> **EXTRAIT DU TEXTE**
**********
L’expansion de la culture étatsunienne est le stigmate le plus évident d’un ordre impérial obsolète qui perdure encore près de 70 ans après sa mise en place.

 

 

Le 29 novembre dernier, j’ai prononcé une conférence à Paris sur le thème : « Le rôle de la langue dans la guerre de représentation ». Dans mon exposé, je suis allé de considérations générales au rôle que joue actuellement l’anglais dans la société française pour altérer nos perceptions en faveur de l’empire américain et aux dépens de nos intérêts.

Ma volonté était à l’origine de faire une démonstration complète du caractère délétère de ce phénomène et de faire également comprendre à mon auditoire son origine, mais je me suis rendu compte que, en dépit d’une argumentation rationnelle et dépassionnée, en dépit des faits et des références que je citais, je me suis malgré tout heurté à une barrière d’incrédulité. Comme dans de nombreux autres pays, la grille de lecture du public a été profondément altérée par le conditionnement intensif que la population française et celles d’Europe continentale en général subissent depuis la fin de la Seconde guerre mondiale. Lorsqu’on démontre, preuves à l’appui, que nos « amis américains » ne sont, en définitive, nullement nos amis et que les États-Unis constituent une nation globalement prédatrice, on est confronté à une incompréhension fondée sur le mythe du sauvetage de l’Europe des griffes du nazisme par les États-Unis il y a plus de 60 ans. On se heurte également à la croyance populaire que les industries dites « culturelles » américaines sont les bienvenues en Europe, alors que, à quelques exceptions près, les chansons américaines et les films ne se sont imposés en Europe qu’au terme d’un intense conditionnement des foules qui dure jusqu’à aujourd’hui. Les Français ne se rendent pas compte que la dévastation guerrière dont les États-Unis se sont rendus coupables au Vietnam, au Laos, en Irak ou en Afghanistan, où les morts se sont comptés globalement par millions, a été doublée d’une action moins spectaculaire, mais tout aussi prédatrice en Europe continentale qui voit aujourd’hui sa culture chanceler, sa créativité s’étioler, son prestige international s’effacer tandis que son économie est au bord de l’effondrement et que tout cela est directement imputable aux États-Unis, qui veulent à tout prix nous maintenir en tutelle au sein de leur empire.

S’attaquer à la colonisation linguistique et culturelle que nous font subir les États-Unis est aller au-devant d’une formidable barrière de scepticisme, barrière qui a été construite patiemment durant 60 ans par des faisceaux d’actions ciblées, précises et continues déclenchées par des organismes affiliés de près ou de loin au gouvernement des États-Unis d’Amérique, actions relayées et amplifiées par un réseau dense de collaborateurs zélés et stipendiés qui ont opéré directement dans tous les pays de l’empire. Au cours des 60 dernières années, les conquêtes de l’empire américain se sont appuyées soit sur l’action militaire directe ou indirecte, soit sur des pressions économiques ou financières, soit encore sur une colonisation linguistique et culturelle, soit enfin sur une combinaison de ces actions prédatrices sur la base de formules variables qui les faisaient intervenir dans des proportions diverses suivant les pays visés.
**********
> **JEU DE DONNÉES**
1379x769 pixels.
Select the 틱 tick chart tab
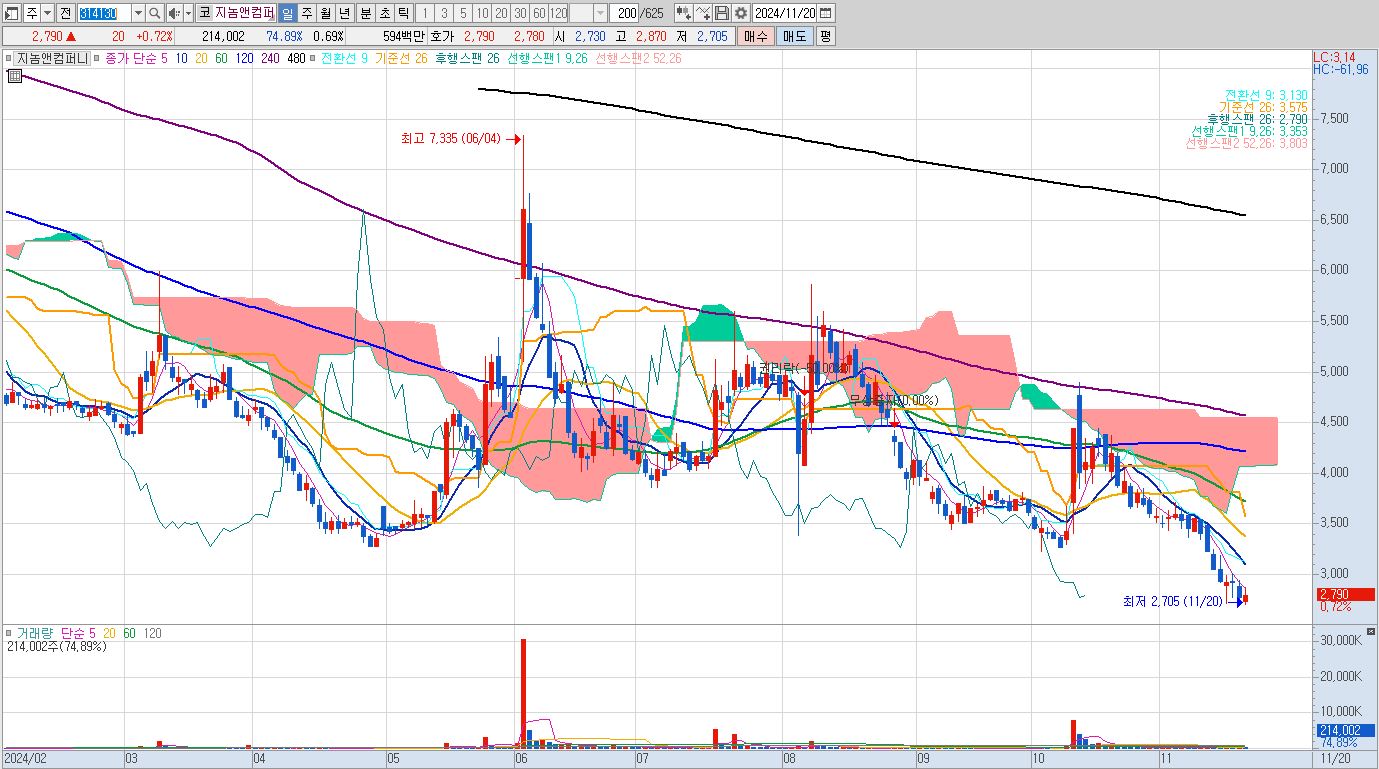tap(403, 13)
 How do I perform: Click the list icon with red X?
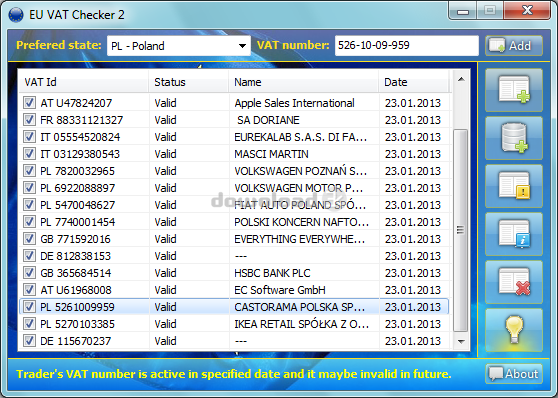[x=514, y=282]

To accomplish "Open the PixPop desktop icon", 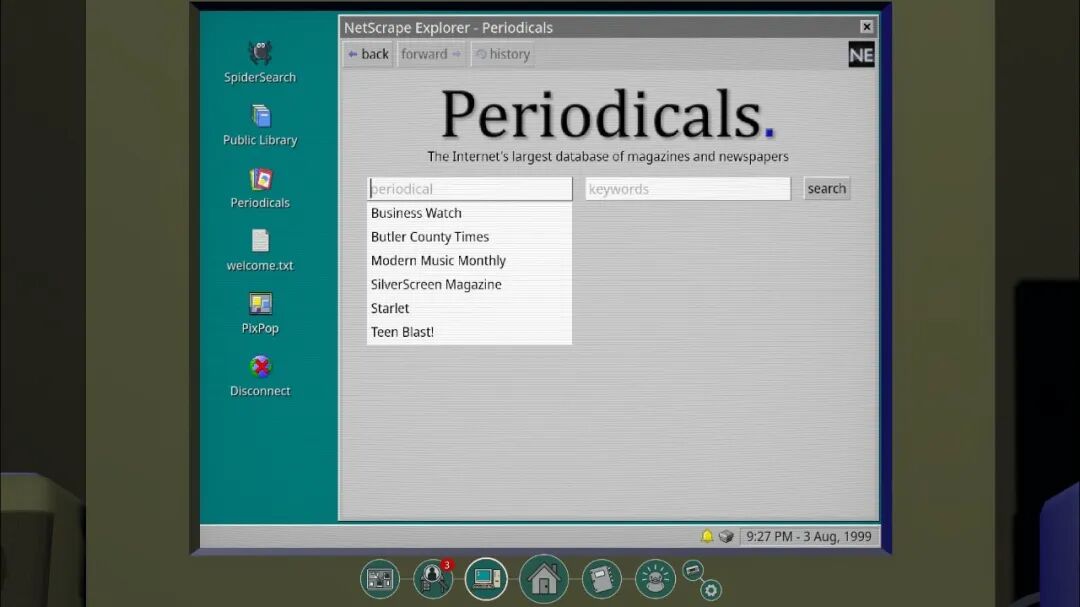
**********
> **EXERCICES**
**a.** Dans le texte sur la culture étatsunienne, relevez tous les pays où la dévastation guerrière attribuée aux États-Unis aurait fait des morts par millions.
**b.** Extrayez du texte sur la culture étatsunienne le passage qui s'ouvre sur les mots contenant « Le 29 novembre » et s'achève par « de nos intérêts. ».

> **RÉSULTATS DES EXERCICES**
**a.** Vietnam, Laos, Irak, Afghanistan

**b.**
Le 29 novembre dernier, j’ai prononcé une conférence à Paris sur le thème : « Le rôle de la langue dans la guerre de représentation ». Dans mon exposé, je suis allé de considérations générales au rôle que joue actuellement l’anglais dans la société française pour altérer nos perceptions en faveur de l’empire américain et aux dépens de nos intérêts.